> _Challenge_: Reproduce only the records from the line with "Screen dimensions: 469x340" up to and including the last line of the records, requests included, and scale every coordinate in their answers by 0.35, rounding to whole numbers with halves going up. Leave the pictures out of your answer.

(Pointing data for screenshots)
☆ ☆ ☆ ☆

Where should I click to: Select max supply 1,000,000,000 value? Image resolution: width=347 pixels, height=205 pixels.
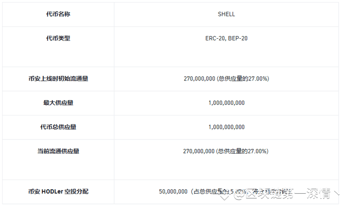(x=227, y=103)
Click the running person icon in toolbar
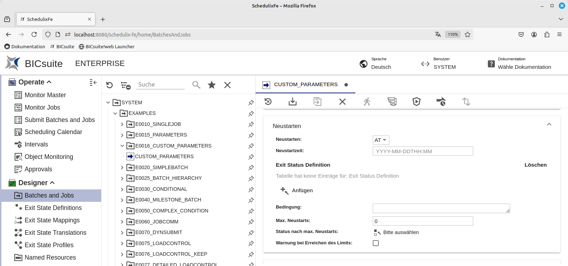Viewport: 568px width, 266px height. [367, 102]
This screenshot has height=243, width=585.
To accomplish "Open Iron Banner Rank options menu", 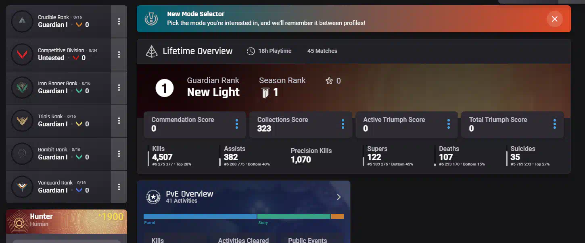I will 119,88.
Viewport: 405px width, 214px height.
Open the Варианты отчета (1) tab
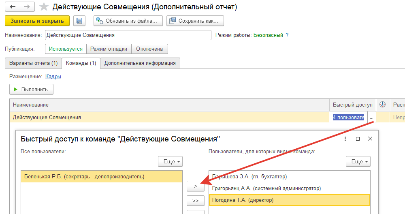tap(33, 63)
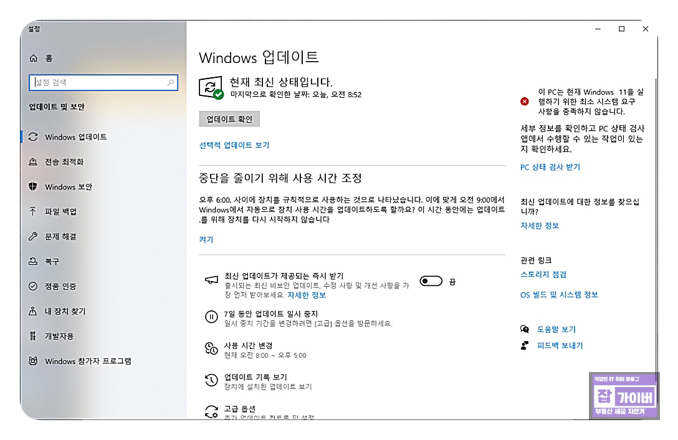Click the 업데이트 확인 button

coord(229,118)
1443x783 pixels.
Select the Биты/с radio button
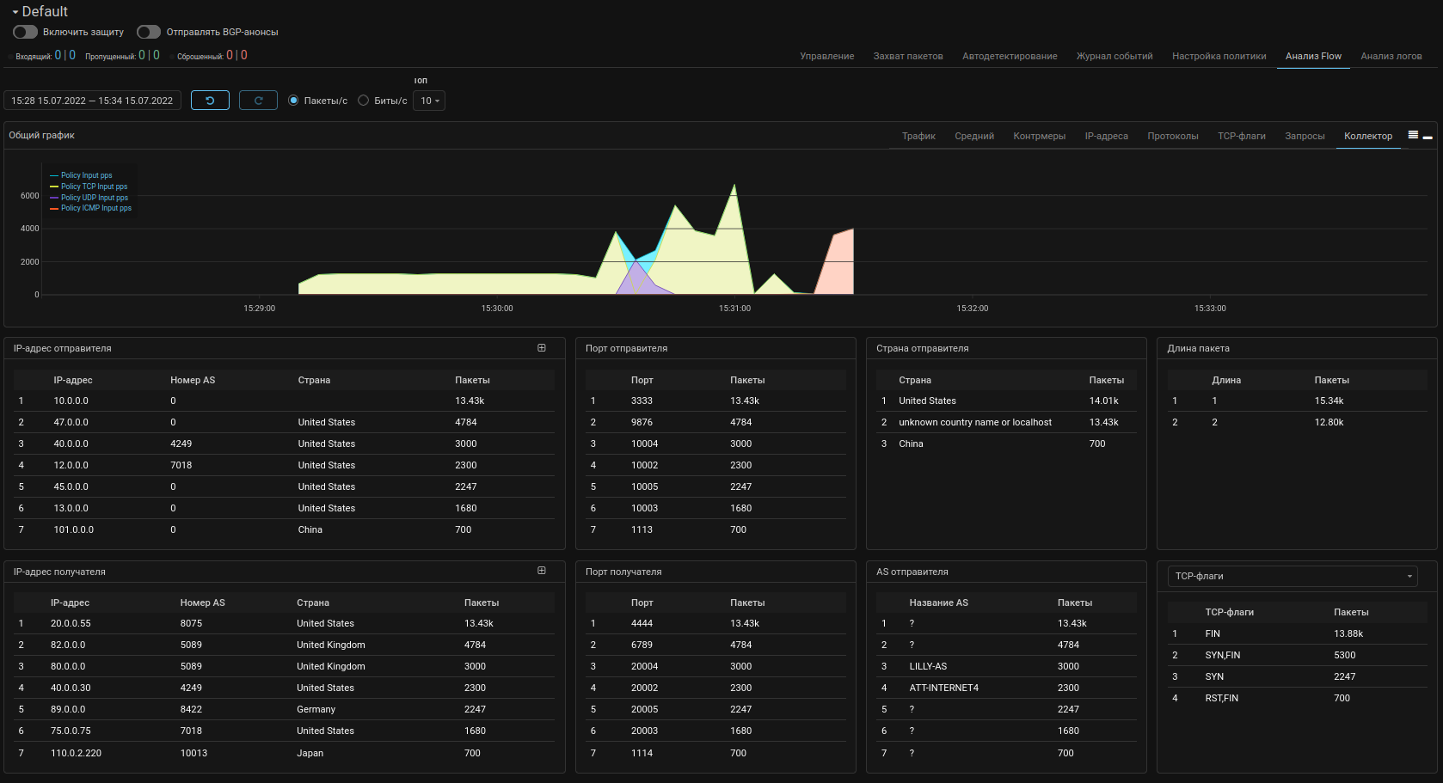coord(364,101)
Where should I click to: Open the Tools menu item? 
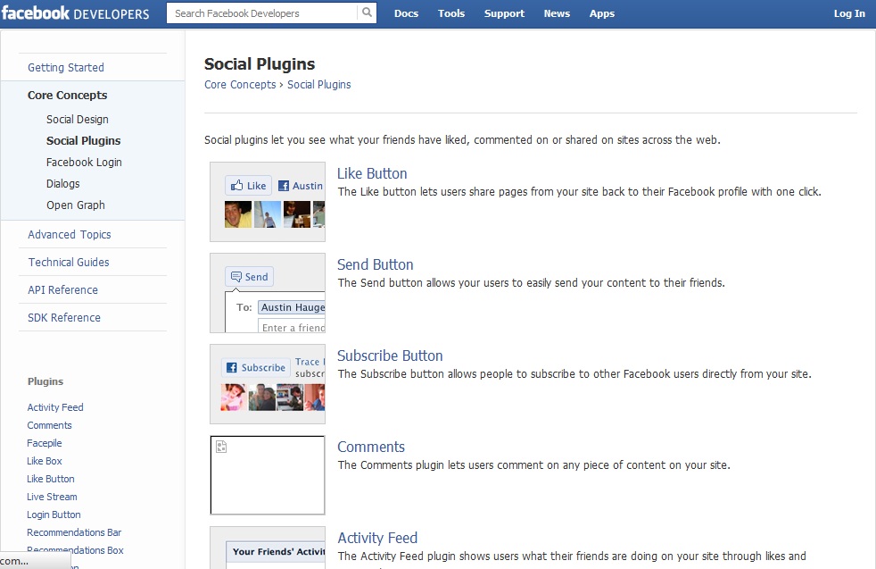pos(451,13)
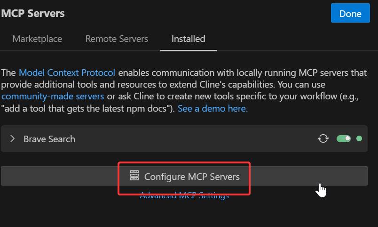Expand the Brave Search chevron arrow
The height and width of the screenshot is (227, 378).
coord(13,138)
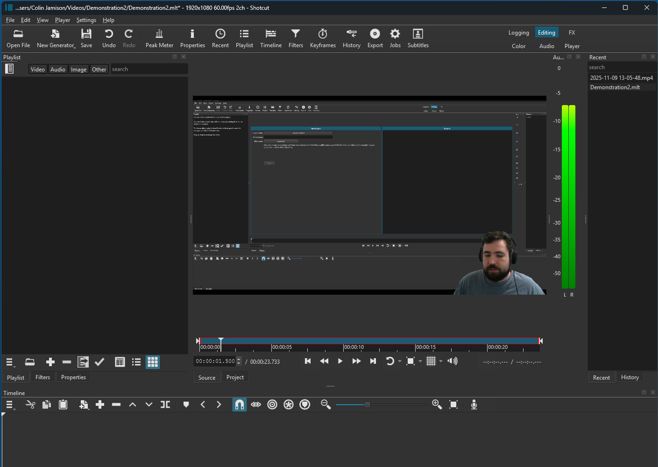The image size is (658, 467).
Task: Cut the playhead position with the scissors tool
Action: pos(30,404)
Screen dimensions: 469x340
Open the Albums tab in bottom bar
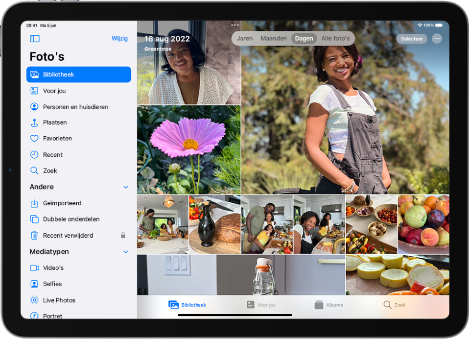[x=328, y=305]
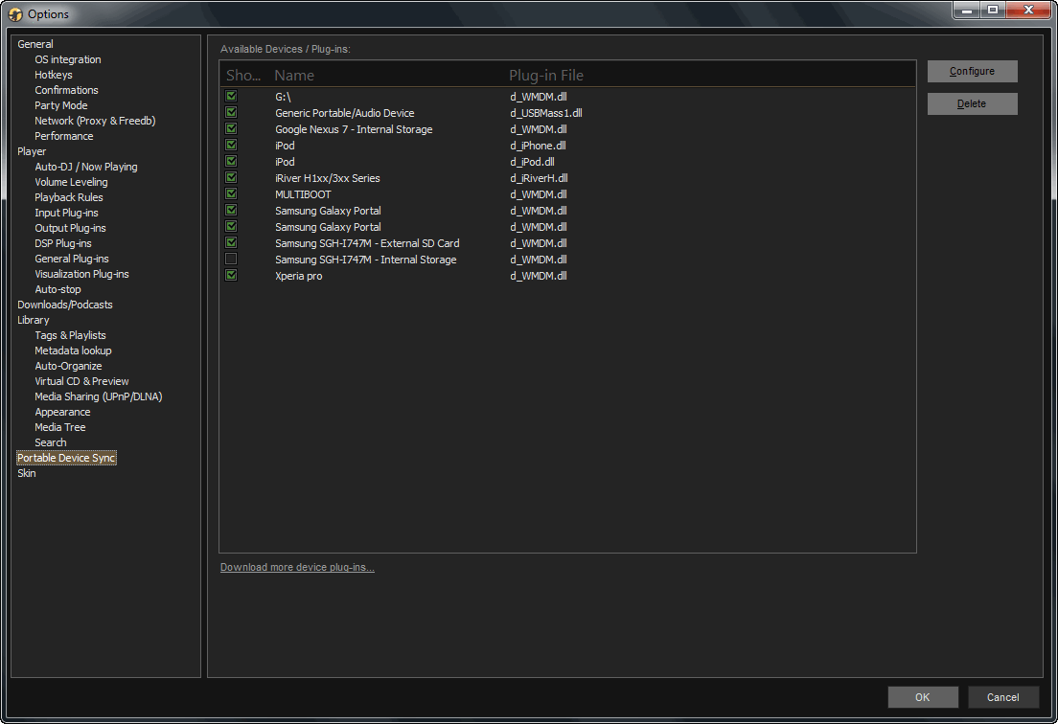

☆ ☆ ☆ ☆

> _Worked solution_:
Screen dimensions: 469x340
Open the Albums tab in bottom bar
[x=115, y=107]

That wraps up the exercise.